◆ **PARTS OF THE EXERCISE**
[1] In the project description, which database receives the data after it is processed through Spark?
[2] Repeat word for word the stretch of the project description from "The project pipeline" through "a default state.".

◆ **DOCUMENT SEGMENT**
——————
Project status: 1.0 release
This project collects data on Amazon reviewers in an attempt to determine which reviewers write consistently bad reviews. Using a Chrome extension a shopper can select some criteria with which to judge poor reviewers and hide any reviews by those reviewers. Current criteria are:
- Reviewer consistently gives low reviews.
- Reviewer consistently gives high reviews.
- Reviewer consistently writes extemely short reviews.
The project pipeline is:
- Data comes out of S3 in .gz files.
- It is processed through Spark:
- Imported to rdd;
- Stepped through to total total numbers of stars and words in reviews.
- Reduce by key to total these.
- Count by key.
- Join key counts to other counts.
- Goes into a Redis database as a key:val with key = user id, val is hash with fields # of reviews, # of stars, # of words
- The Chrome extension
- Sets a default state.
- Does a DOM pass and collects a list of all users on the page.
- Watches for updates to popup.
- On update
- Queries Apache server to get counts for each user_id;
- Does quick math to get average values of star ratings and reviews lengths;
- Updates DOM to hide users who match criteria set in popup.
- wsgi running on Apache
- Checks GET for bad values;
- Queries Redis;
- Returns JSON to Chrome extension.
There are three sets of source:
src/spark/spark_run.py
, which contains all the code for the Spark pipeline: pull from S3, process, push to Redis.src/wsgi script/wsgy.py
, which runs on a remote server and presents an API to the outside world. It takes in a GET request, queries the Redis server, and returns JSON.src/Review-hide_extension/
, which is a set of javascript, html and css files for the Chrome extension.
For each of these source files, please see the respective README
files in the src folders for pseudo code.
Directory | Description of Contents |
---|---|
src |
main code base |
src/Review-hide_extension |
client-side code for Chrome extension |
src/spark |
module that runs spark specifically |
src/wsgi script |
wsgi server-side code for Apache |
run.sh |
shell script to run source |
test |
profling and prototyping code |
——————
◆ **SUPPLIED RECORDS**

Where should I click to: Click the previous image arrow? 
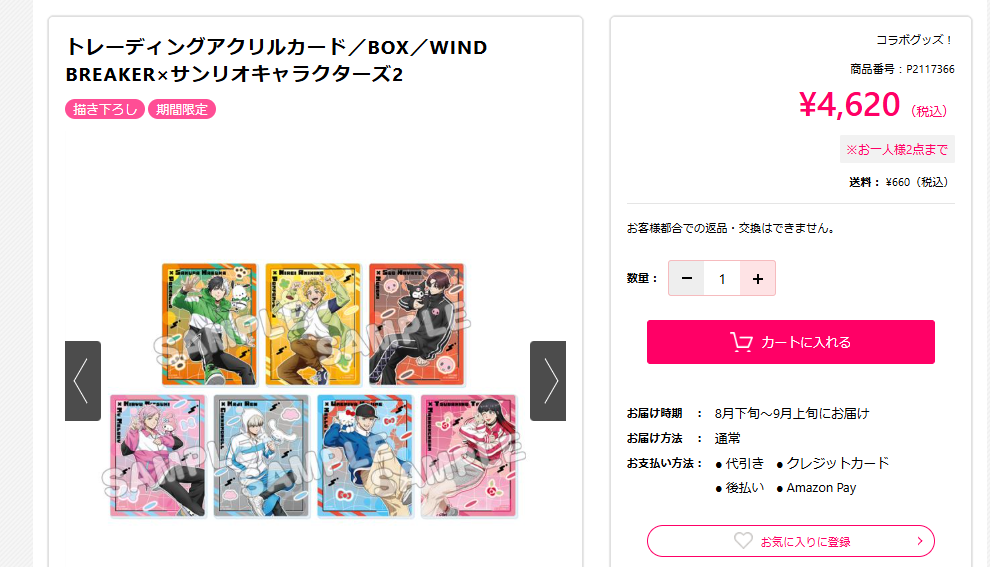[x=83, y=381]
——————
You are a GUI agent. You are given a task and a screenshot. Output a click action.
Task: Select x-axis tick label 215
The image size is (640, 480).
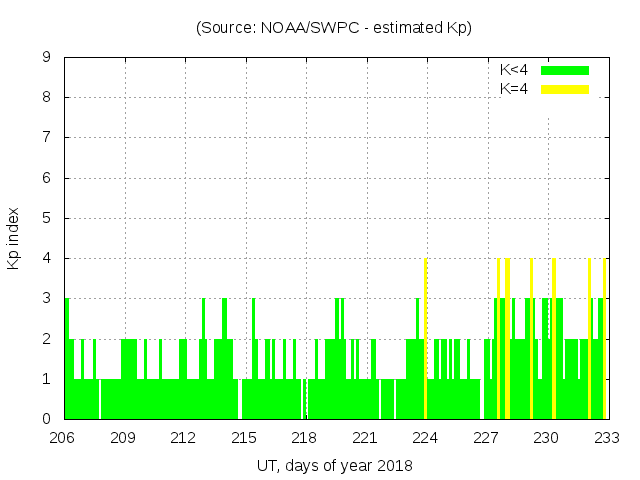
——————
◆ **EXPECTED RESULTS**
[1] A Redis database.

[2]
The project pipeline is:
- Data comes out of S3 in .gz files.
- It is processed through Spark:
- Imported to rdd;
- Stepped through to total total numbers of stars and words in reviews.
- Reduce by key to total these.
- Count by key.
- Join key counts to other counts.
- Goes into a Redis database as a key:val with key = user id, val is hash with fields # of reviews, # of stars, # of words
- The Chrome extension
- Sets a default state.